Di koridor yang sama, Graha Sentosa Memorial Park di Telukjambe Timur, Karawang, juga mengembangkan pasar dengan lingkungan yang hijau dan mudah diakses melalui jaringan jalan tol. Sementara itu, Lestari Memorial Park di Karawang Barat menggarap segmen multikeyakinan dengan konsep memorial park modern. Pengelola menyediakan area pemakaman bagi berbagai agama, seperti Buddha, Tao, Kristen, dan Katolik, dengan penataan kawasan yang mengedepankan kenyamanan bagi keluarga peziarah.
Berbagai Layanan yang Ditawarkan
Pengelola pemakaman swasta tidak hanya menyediakan lahan makam, tetapi juga memberikan layanan lengkap untuk keluarga yang membutuhkan.

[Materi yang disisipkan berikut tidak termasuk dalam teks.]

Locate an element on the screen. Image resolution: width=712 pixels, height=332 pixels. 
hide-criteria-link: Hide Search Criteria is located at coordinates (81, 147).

Layanan tersebut mencakup pemulasaraan jenazah, perawatan jenazah, serta pengelolaan kawasan pemakaman. Dengan adanya layanan tambahan ini, pengelola dapat memberikan pengalaman yang lebih baik kepada keluarga yang sedang berduka.
Selain itu, pengelola juga berusaha meningkatkan kualitas fasilitas dan suasana lingkungan agar nyaman bagi pengunjung. Beberapa kawasan pemakaman swasta bahkan memiliki taman yang indah dan suasana yang tenang, sehingga cocok untuk berkunjung dan berdoa.
Kesimpulan
Tren pertumbuhan bisnis pemakaman swasta di Jakarta dan sekitarnya menunjukkan bahwa masyarakat semakin sadar akan pentingnya perencanaan pemakaman sejak dini. Keterbatasan lahan pemakaman umum dan perubahan perilaku masyarakat menjadi faktor utama yang mendorong pengembangan bisnis ini. Dengan berbagai layanan yang ditawarkan dan pengembangan kawasan yang lebih luas, bisnis pemakaman swasta memiliki prospek yang cerah di masa depan.